2. The apparatus according to claim 1 wherein said platen's plurality of character segments are grouped thereon to form one character matrix for each character to be printed on the document.
3. The apparatus according to claim 2 wherein said platen is removably mounted therein.
4. The apparatus according to claim 1 wherein said platen is removably mounted therein.
5. The apparatus according to claim 1 which additionally comprises inking means disposed near said platen in the path of said impact members.
6. The apparatus according to claim 5 wherein said platen's plurality of character segments are grouped thereon to form one character matrix for each character to be printed on the document.
7. The apparatus according to claim 6 wherein said platen is removably mounted therein.
8. The apparatus according to claim 5 wherein said platen is removably mounted therein.
Description
BACKGROUND OF THE INVENTION

1. Field of the Invention

This invention is related to printing apparatus and, more particularly, to a printing device which employs a fixedly mounted, segmented character platen to print symbols on unit documents.

2. Description of the Prior Art

It is known in the prior art that unit documents, checks or tickets, for example, could be printed in various devices with symbols such as numeric or alphabetic characters. Printing mechanisms in such devices were generally located at a print station to which the document was fed. Most frequently, such devices utilized a plurality of movable type wheels, belts or bars which carried engraved characters or symbols thereon. It was, therefore, necessary in such devices to coordinate and compensate for the moving print mechanism and the moving document. Slowing down or stopping the document limited the thruput of the devices, while speeding up the print mechanism relative to document velocity caused timing as well as wear, tension and/or smear problems.

OBJECTS AND SUMMARY OF THE INVENTION

Accordingly, it is a principal object of the present invention to provide unit document printing apparatus having relatively high thruput and relatively low maintenance costs.

It is another primary object of the subject invention to provide unit document printing apparatus which utilizes a fixedly mounted, low cost platen having character segments thereon.

It is a further object of the present invention to provide unit document printing apparatus having significantly reduced timing requirements.

The foregoing and other objects of the present invention are accomplished by providing printing apparatus having a document feed path defined therein and a platen fixedly mounted adjacent the feed path, the platen having a plurality of character segments formed thereon.
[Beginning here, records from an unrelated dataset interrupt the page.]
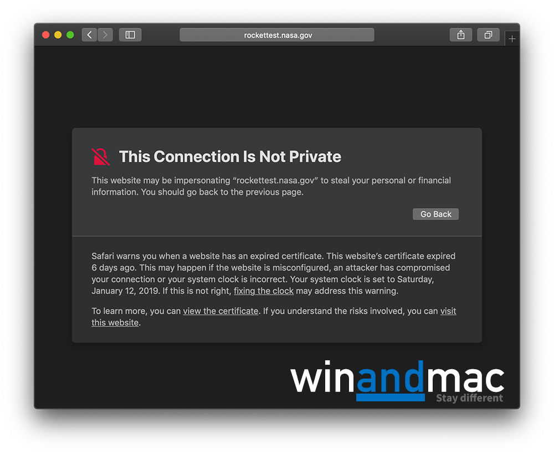Minimize window using yellow button
Image resolution: width=554 pixels, height=454 pixels.
point(58,35)
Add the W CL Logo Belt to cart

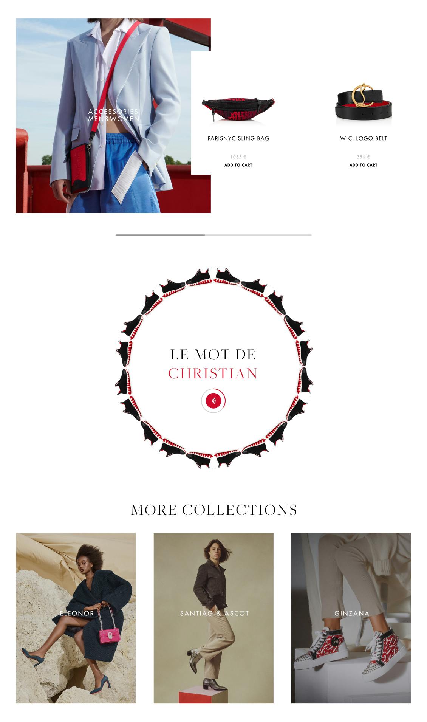[363, 165]
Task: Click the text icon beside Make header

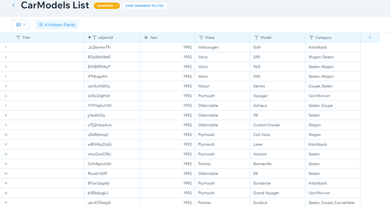Action: pos(201,37)
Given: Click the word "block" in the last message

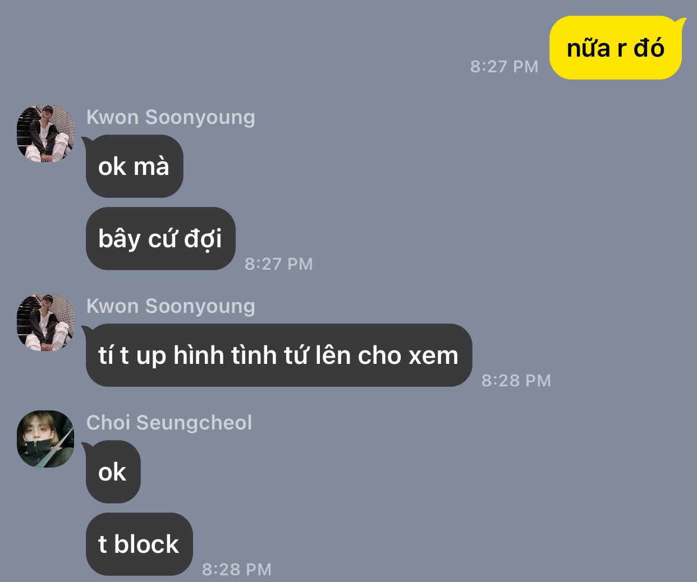Looking at the screenshot, I should [146, 544].

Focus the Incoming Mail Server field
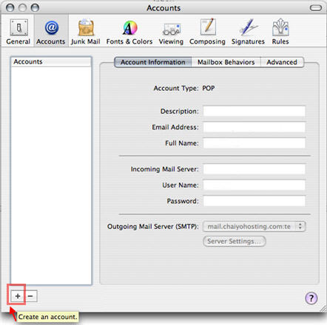click(x=254, y=169)
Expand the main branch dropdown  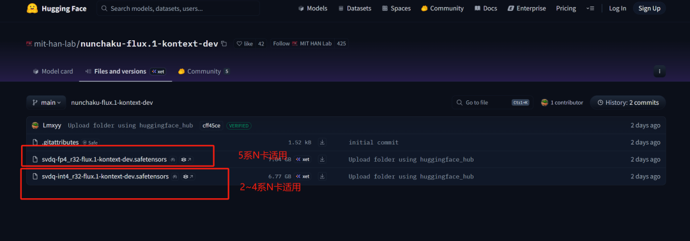pyautogui.click(x=46, y=102)
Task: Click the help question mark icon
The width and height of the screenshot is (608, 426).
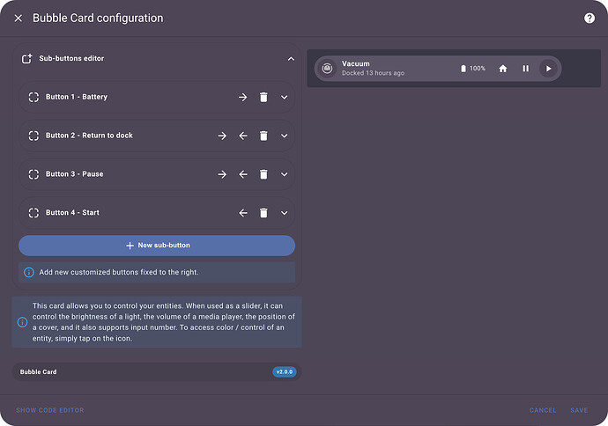Action: tap(589, 18)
Also provided is a plurality of impact members, there being at least one impact member for each of the character segments, mounted adjacent the document feed path and positioned thereat so that each of said impact members will strike, upon actuation, its corresponding character segment. Means for feeding documents into and through the printing apparatus along the document feed path are also provided. In addition, control means are furnished for selectively causing operation of individual ones of the impact members in timed relationship to the motion of a document along the feed path to thereby cause printing of selectable combinations of the character segments using a spool-to-spool driven ribbon placed between the document and the platen.

BRIEF DESCRIPTION OF THE DRAWINGS

FIG. 1 is a partial isometric view of a printing mechanism implemented in accordance with the present invention;

FIG. 2 is a top view of the segmented character platen used in the printing mechanism of FIG. 1;

FIG. 3 illustrates a seven segement character matrix;

FIG. 4 schematically depicts the document drive means and motion sensing of a document being forwarded to the printing mechanism shown in FIG. 1;

FIG. 5 is a schematic representation of the print control means employed to operate the printing mechanism of FIG. 1; and

FIGS. 6A and 6B are timing diagrams which depict the time-based relationship of the signals developed by the various sensors and elements respectively of FIGS. 4 and 5.

DESCRIPTION OF THE PREFERRED EMBODIMENT

Referring now to the drawings wherein like reference numerals have been used in the several views to identify like elements, FIG. 1 illustrates a printing mechanism implemented in accordance with the present invention. As shown, an upper hammer bank 10 and a lower hammer bank 12 are mounted adjacent a document feed path 14. The hammer banks 10 and 12 each include twenty-two hammers 16 on 0.20 inch centers. The hammer banks 10 and 12 are mounted so that their individual hammers 16 are interleaved on 0.10 inch centers. Each individual hammer 16 is pivotably mounted on a shaft 18 which extends across the width of each of the upper and lower hammer banks 10 and 12. When energized, the electromagnets 20 associated with each individual hammer 16 attract the base 22 thereof, pivoting the attracted hammer 16 towards the document path 14 about the pivot shaft 18. This action will cause the hammer face 24 to strike the document 36 and thereby cause document printing as will be more fully explained hereinafter.

The upper and lower hammer banks 10 and 12 are identical, low-cost units manufactured in accordance with the teachings of U.S. Pat. No. 3,747,521 issued to Hamilton et al and commonly assigned. The particular details of operation and construction of the hammer banks can be obtained by consulting this patent. To the extent necessary, this patent is incorporated herein by reference.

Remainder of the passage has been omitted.